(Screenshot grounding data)
#####

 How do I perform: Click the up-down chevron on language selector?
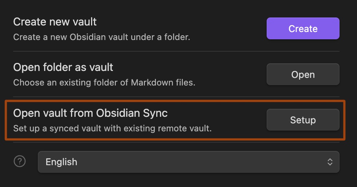330,162
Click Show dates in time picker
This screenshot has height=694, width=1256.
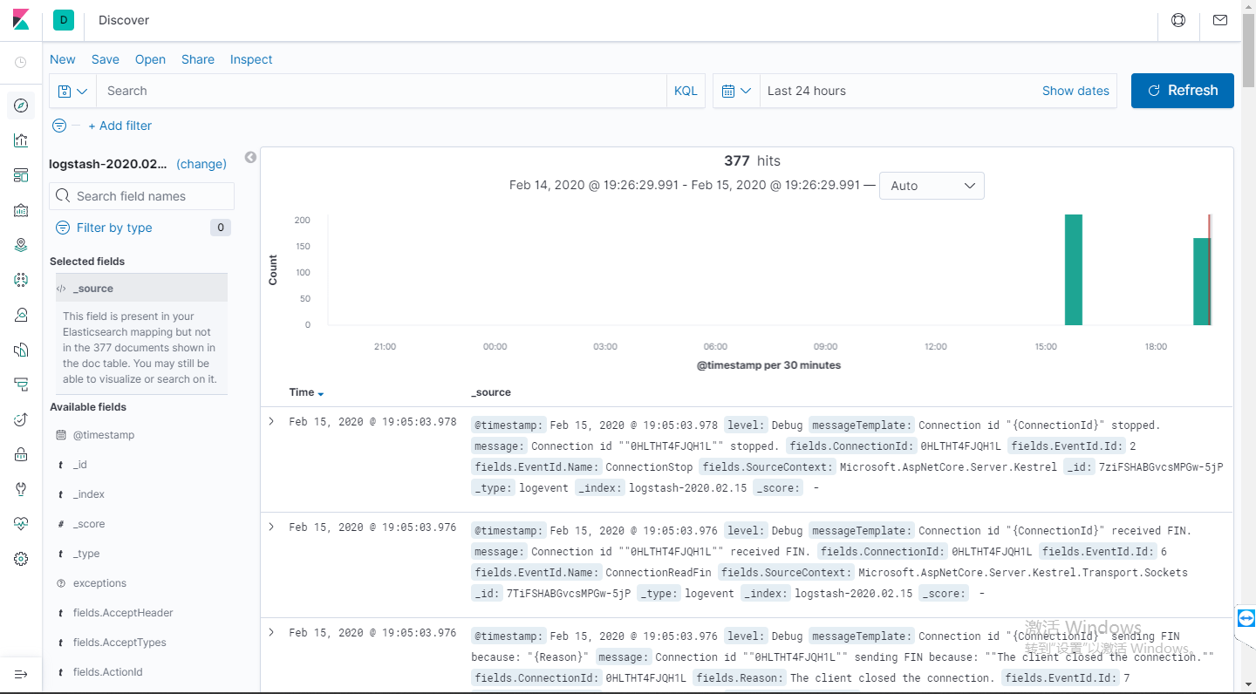point(1075,91)
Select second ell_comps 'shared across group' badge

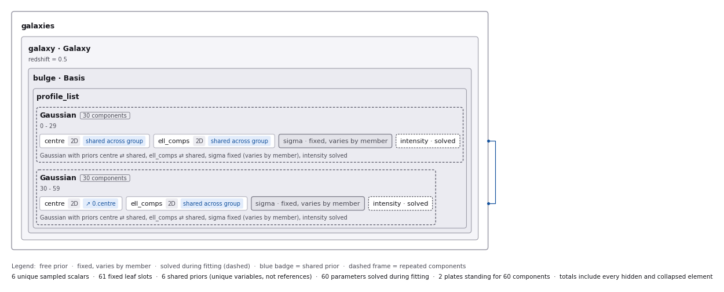click(211, 204)
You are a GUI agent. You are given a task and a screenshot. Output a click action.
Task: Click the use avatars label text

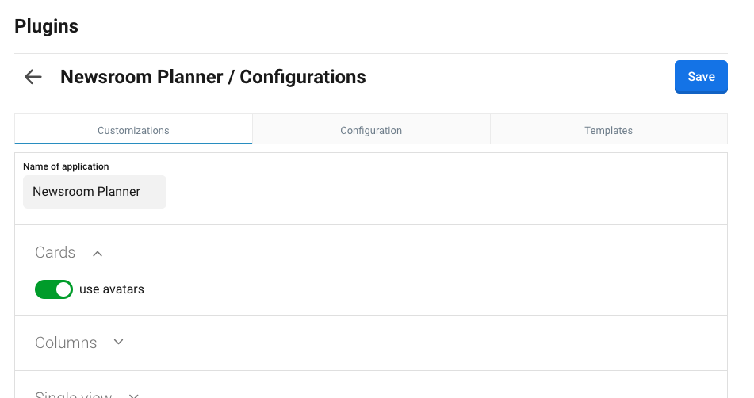click(x=112, y=289)
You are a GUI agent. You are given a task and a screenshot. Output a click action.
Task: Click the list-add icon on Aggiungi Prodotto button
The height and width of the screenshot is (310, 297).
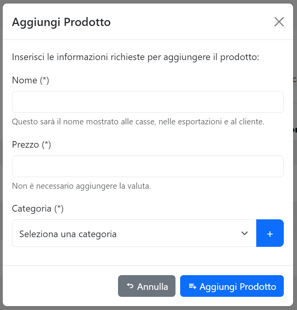click(193, 286)
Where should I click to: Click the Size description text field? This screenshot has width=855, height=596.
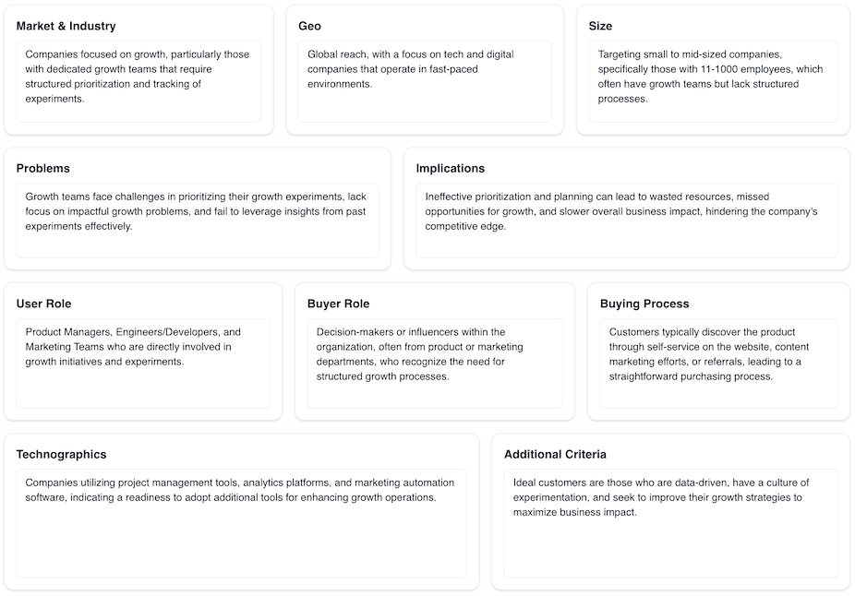point(713,82)
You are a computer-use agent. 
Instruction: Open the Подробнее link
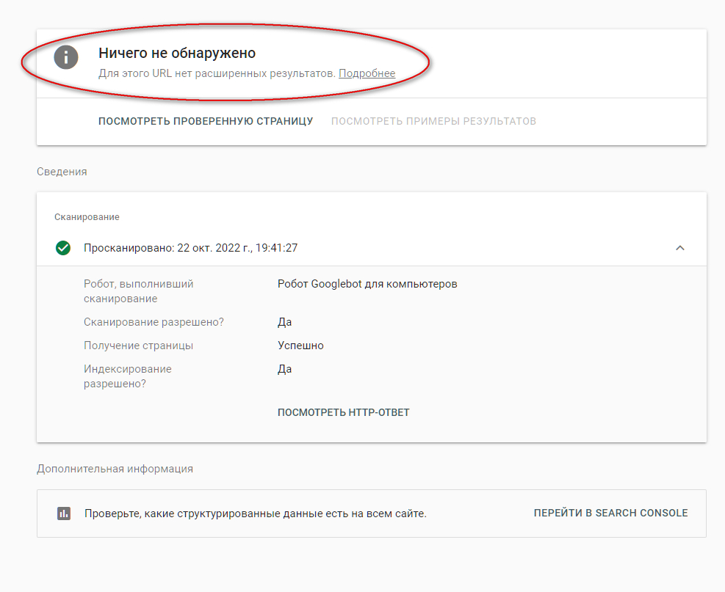[x=367, y=73]
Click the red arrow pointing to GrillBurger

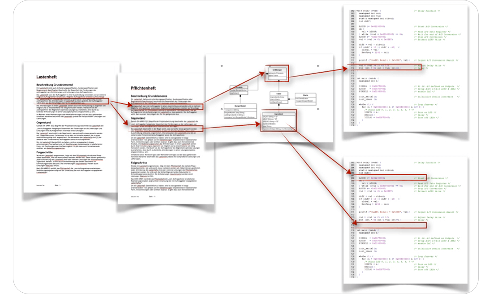coord(261,73)
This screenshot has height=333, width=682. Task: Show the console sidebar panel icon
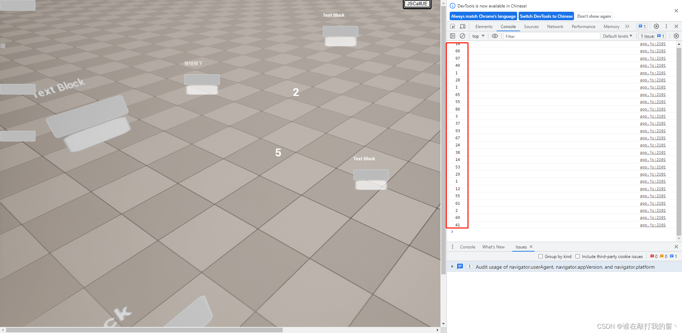pyautogui.click(x=453, y=36)
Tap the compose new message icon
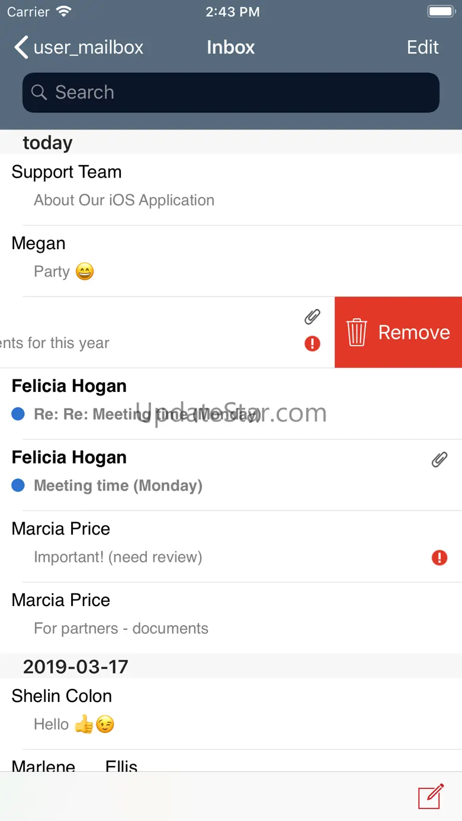Screen dimensions: 462x821 (431, 796)
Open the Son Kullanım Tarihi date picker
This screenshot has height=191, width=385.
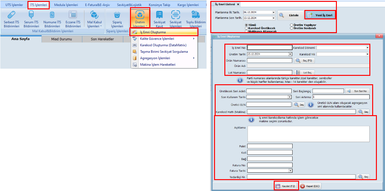coord(290,97)
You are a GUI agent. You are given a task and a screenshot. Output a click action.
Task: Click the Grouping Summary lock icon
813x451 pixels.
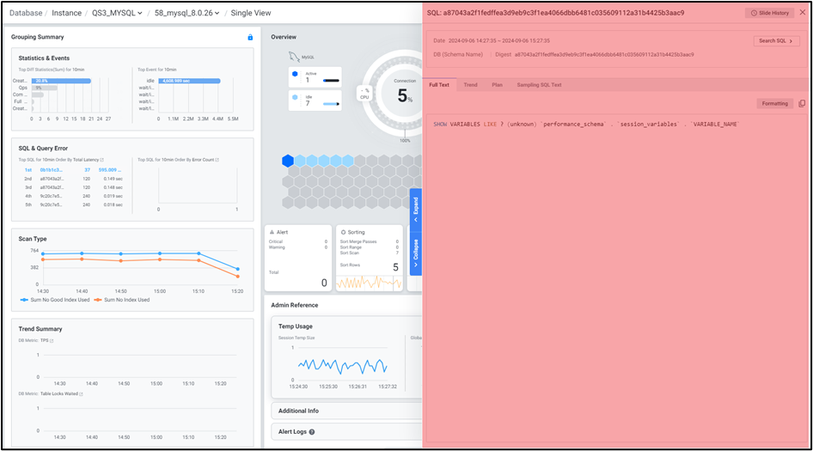pyautogui.click(x=250, y=37)
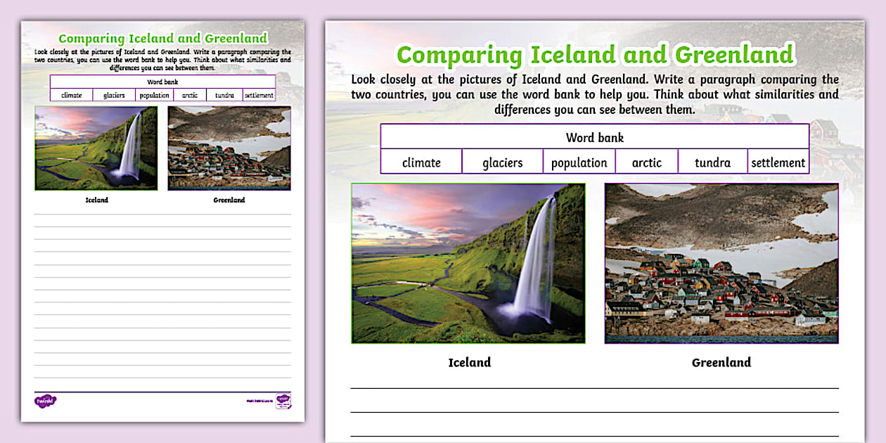Click the Iceland waterfall photograph

click(x=468, y=264)
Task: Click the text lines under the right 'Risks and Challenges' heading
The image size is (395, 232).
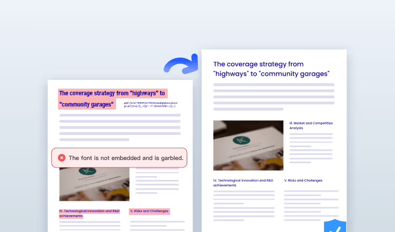Action: tap(311, 204)
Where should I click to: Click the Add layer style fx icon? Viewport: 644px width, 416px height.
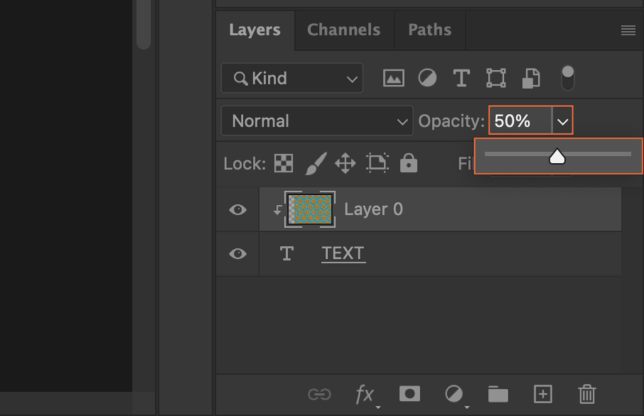[365, 394]
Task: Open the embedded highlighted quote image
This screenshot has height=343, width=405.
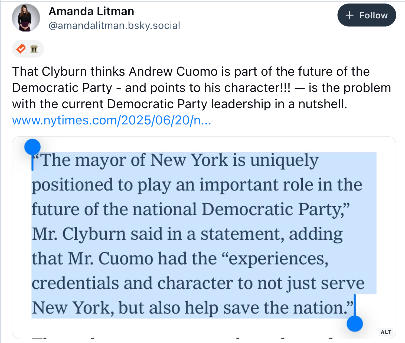Action: [204, 238]
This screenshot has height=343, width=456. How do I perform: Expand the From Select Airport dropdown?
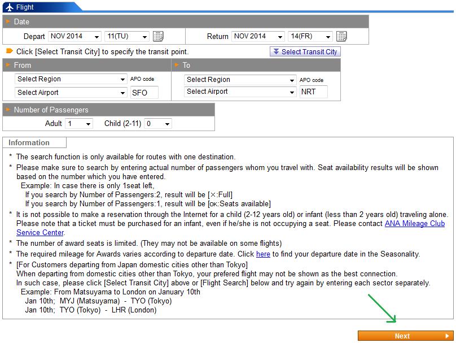coord(71,93)
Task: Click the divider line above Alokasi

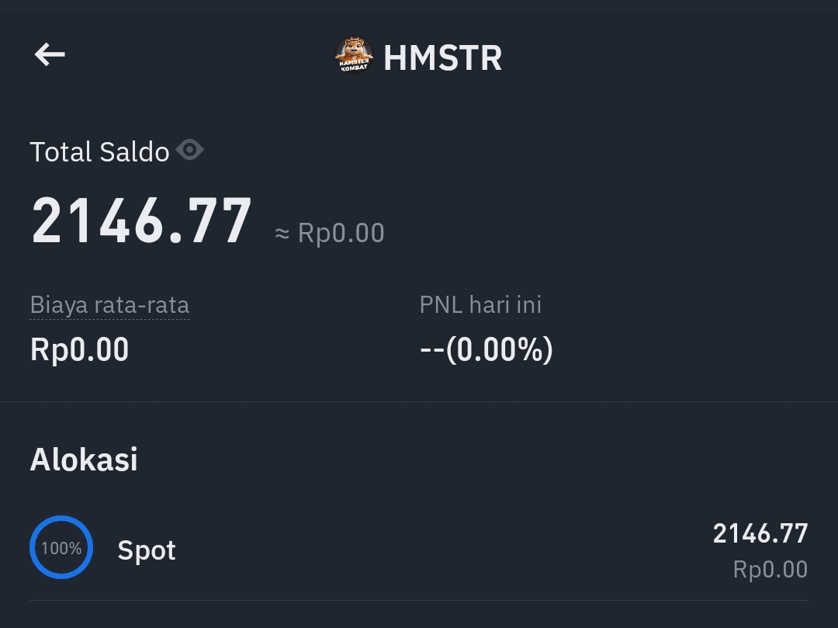Action: point(419,401)
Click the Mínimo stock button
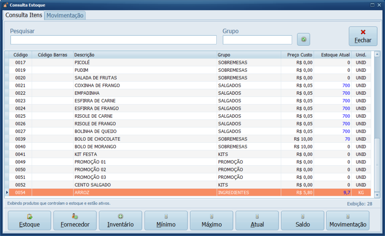 [x=166, y=221]

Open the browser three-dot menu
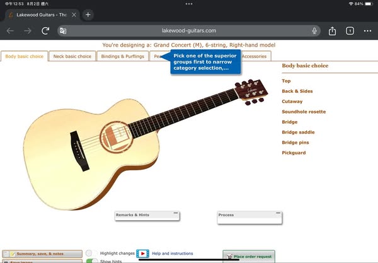pos(367,30)
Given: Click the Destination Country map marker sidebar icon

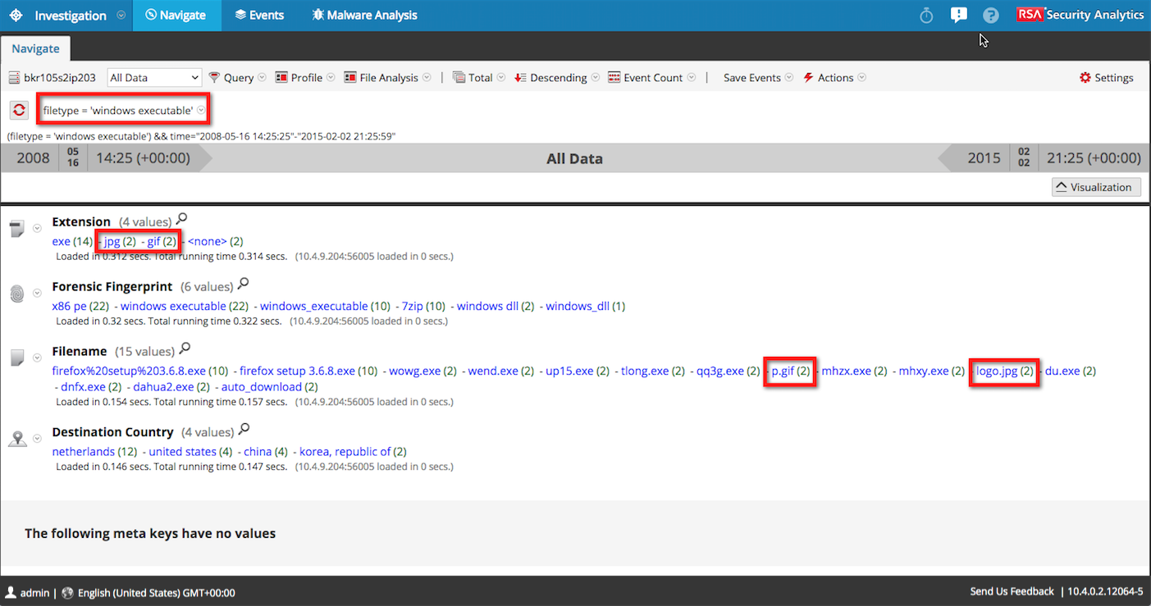Looking at the screenshot, I should pyautogui.click(x=17, y=438).
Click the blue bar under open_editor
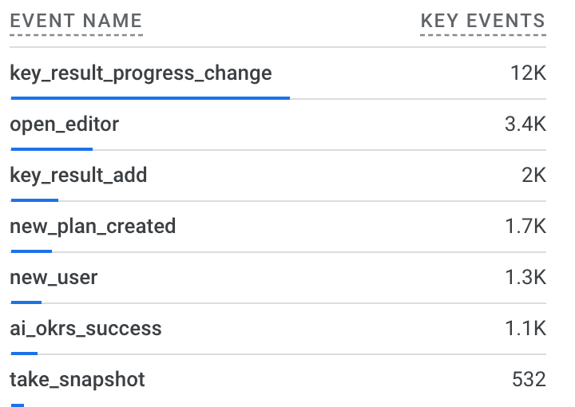 (51, 149)
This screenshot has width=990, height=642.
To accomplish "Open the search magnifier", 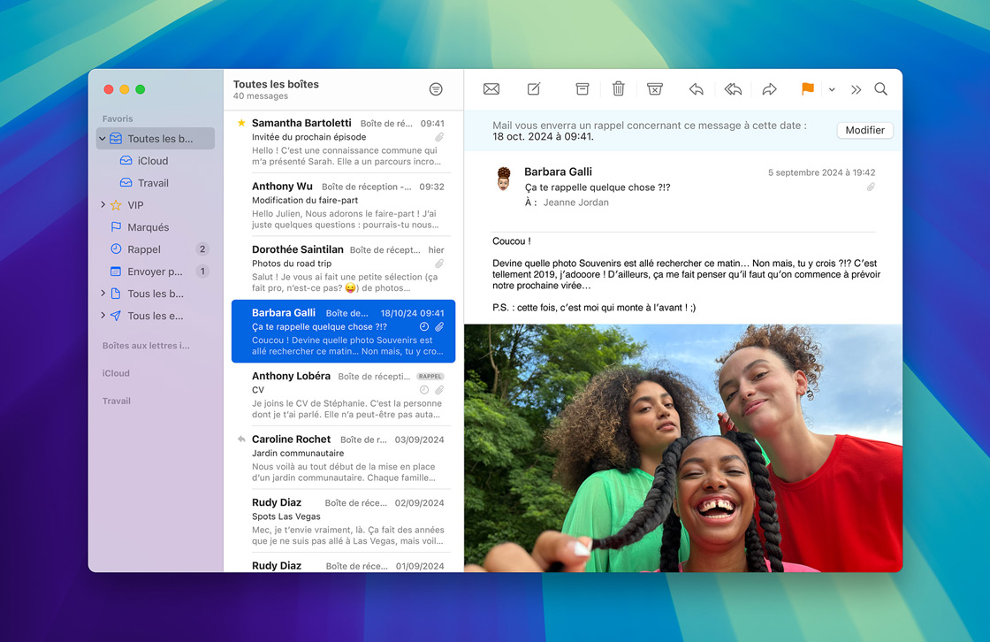I will tap(880, 89).
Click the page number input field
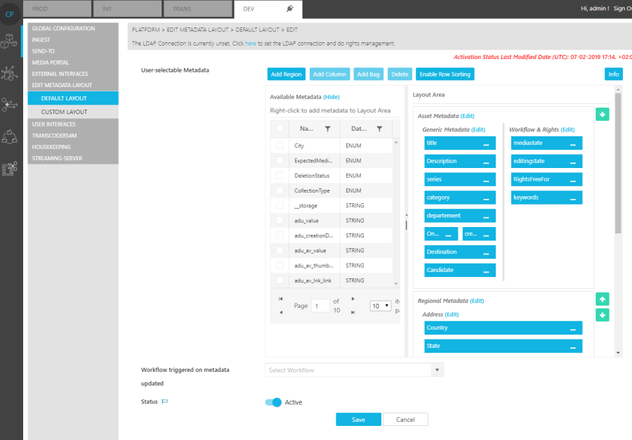This screenshot has height=440, width=632. (x=320, y=306)
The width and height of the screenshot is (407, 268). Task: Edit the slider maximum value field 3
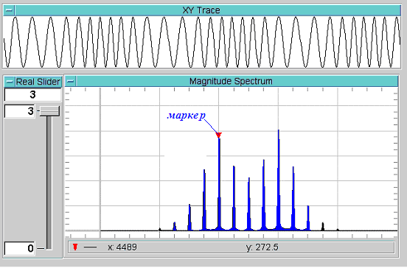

#####

## EXERCISE
In the entries above, identify each line that includes the string "picker", then copy it.

## REPLY TO THE TASK
Click Show dates in time picker
Open the Son Kullanım Tarihi date picker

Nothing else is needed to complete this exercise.